A acumulação flexível foi acompanhada, na ponta do consumo, por uma atenção muito maior às modas fugazes e pela mobilização de todos os artifícios de indução de necessidades e de transformação cultural que isso implica. David Harvey. Condição pós-moderna. São Paulo: Loyola, 1992 (com adaptações) Nesse fragmento de texto, o autor versa sobre o processo de acumulação flexível. Assinale a opção em que todas as características apresentadas se referem à acumulação flexível.
- A)estética moderna, universalismo e espetáculo
Errada, porque universalismo e espetáculo não combinam com a lógica flexível, que valoriza fragmentação, imagem e consumo efêmero, e não uma ideia de universalidade estável.
- B)estabilidade, estética moderna e efemeridade
Errada, porque estabilidade é traço da produção rígida, não da acumulação flexível, que se apoia justamente na mudança acelerada e na obsolescência.
- C)moda, mercantilização de formas culturais e estabilidade
Errada, porque moda e mercantilização cultural até dialogam com o tema, mas estabilidade contradiz diretamente a dinâmica mutável e passageira descrita por Harvey.
- D)estética pós-moderna, efemeridade e espetáculo
Certa, porque reúne estética pós-moderna, efemeridade e espetáculo, características centrais da acumulação flexível na lógica do consumo e da cultura.

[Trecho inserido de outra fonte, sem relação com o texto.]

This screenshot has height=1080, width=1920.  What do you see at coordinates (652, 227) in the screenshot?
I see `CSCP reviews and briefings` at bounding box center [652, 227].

- E)mercantilização de formas culturais, estética pós-moderna e universalismo
Errada, porque universalismo não é marca da acumulação flexível, que opera mais pela fragmentação cultural, pela imagem e pela diferenciação constante do consumo.
Gabarito: D
David Harvey usa a ideia de acumulação flexível para explicar a fase do capitalismo marcada por produção ajustável, consumo acelerado e valorização do novo o tempo todo. Aqui, o mercado não quer só vender produto: ele também vende estilo, desejo, imagem e sensação de novidade. Por isso aparecem com força traços como estética pós-moderna, efemeridade e espetáculo, isto é, tudo muda rápido, tudo é consumível e tudo vira performance. Na prática, isso contrasta com a lógica fordista, que era mais rígida, padronizada e estável. Na acumulação flexível, a moda dura pouco, a cultura vira mercadoria e o consumo passa a ser guiado por apelos simbólicos, não apenas pela utilidade. É o famoso "compre agora, porque amanhã já saiu de cena". A alternativa correta é a D porque reúne exatamente esses três elementos: estética pós-moderna, efemeridade e espetáculo. A estética pós-moderna aparece na fragmentação, na mistura de estilos e na valorização da imagem; a efemeridade está na rapidez com que gostos e produtos se tornam obsoletos; e o espetáculo aponta para a centralidade da aparência e da sedução no consumo. Esse tema é bem compatível com a leitura de Harvey em diálogo com autores como Fredric Jameson e Guy Debord, que ajudam a entender a sociedade de consumo como uma cultura da imagem e da obsolescência. Em resumo: na acumulação flexível, tudo precisa ser rápido, mutável e chamativo, porque até o desejo entra na linha de produção.